§ **SUPPLIED MATERIAL**:

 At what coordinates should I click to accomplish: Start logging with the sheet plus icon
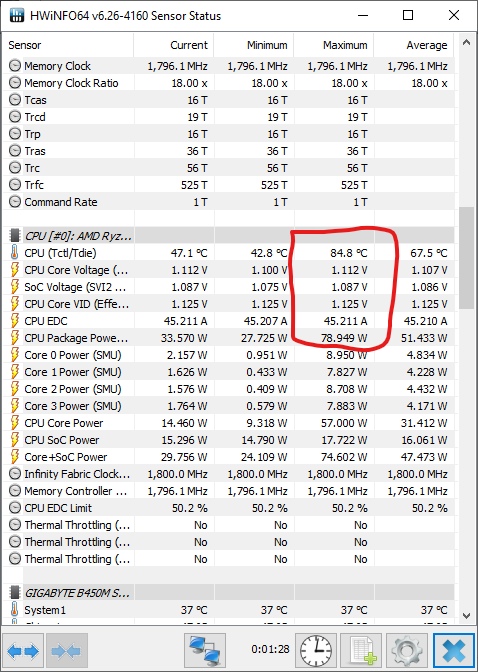click(361, 651)
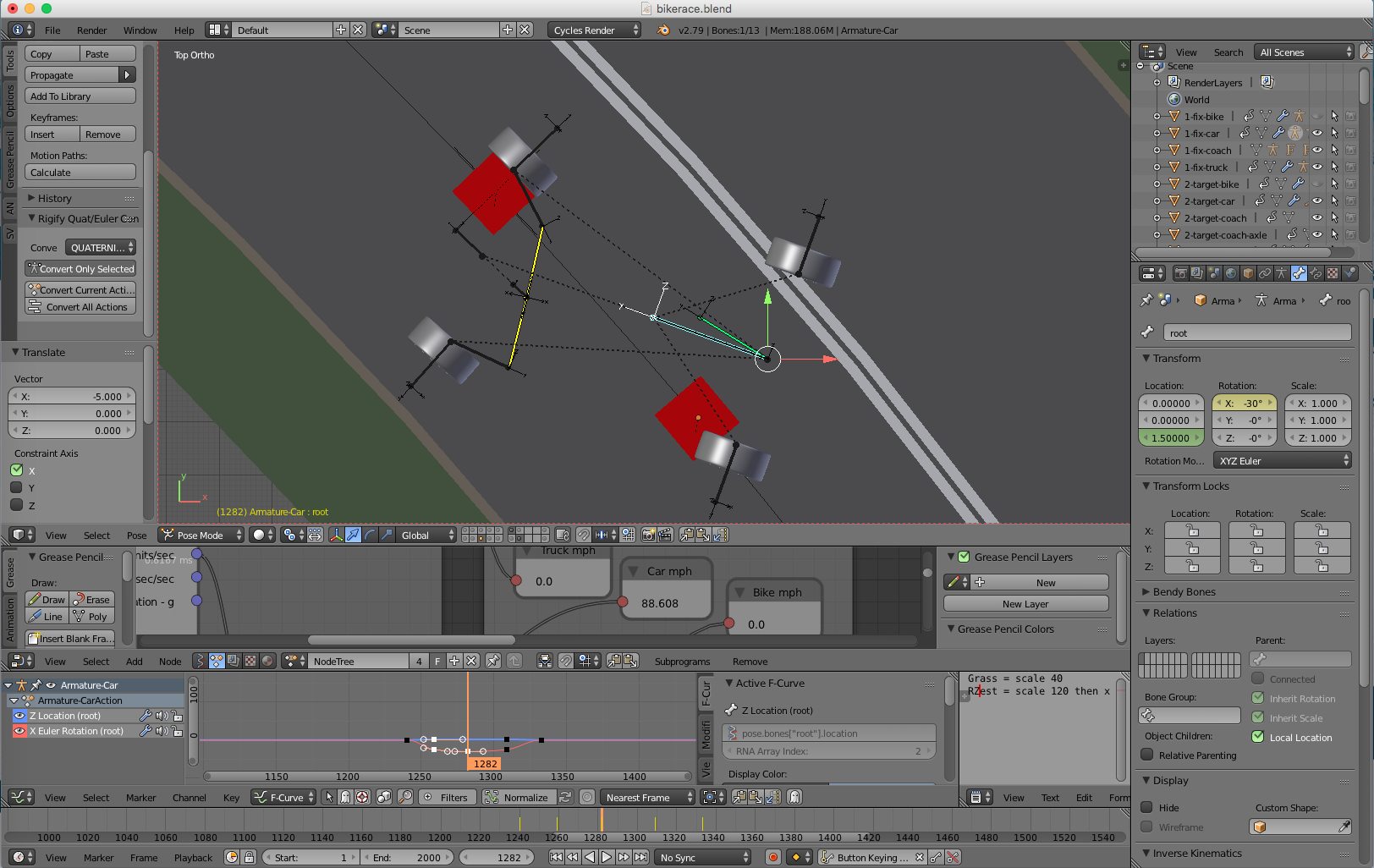This screenshot has width=1374, height=868.
Task: Hide 1-fix-car object via eye icon
Action: (x=1316, y=134)
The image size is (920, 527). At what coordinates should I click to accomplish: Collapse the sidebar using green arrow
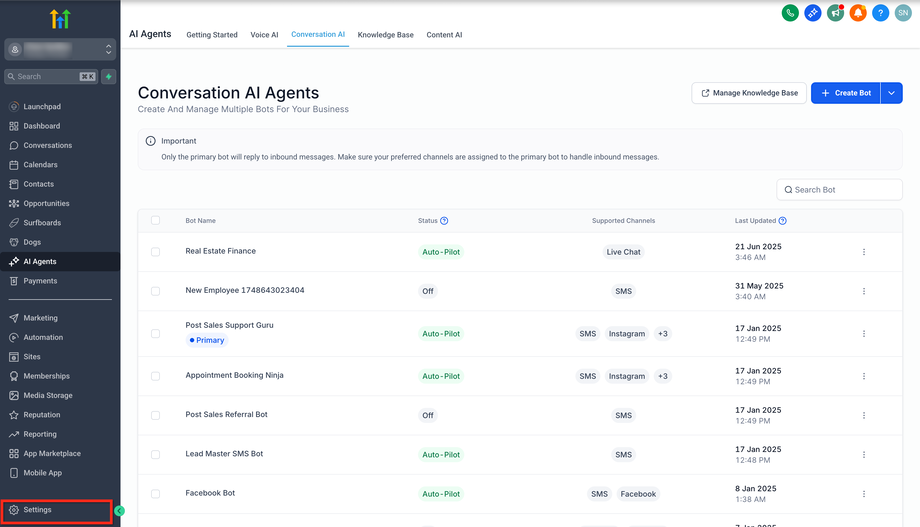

§ **WHAT YOU SHOULD DO**:
Write out every entry above exactly as it stands, minus the pictures.

§ **COMPLETED TASK**:
 At what coordinates should I click to accomplish: Start logging with the sheet plus icon
click(361, 651)
This screenshot has width=1374, height=868.
Task: Hide 1-fix-car object via eye icon
Action: (x=1316, y=134)
The image size is (920, 527). At what coordinates should I click to accomplish: Collapse the sidebar using green arrow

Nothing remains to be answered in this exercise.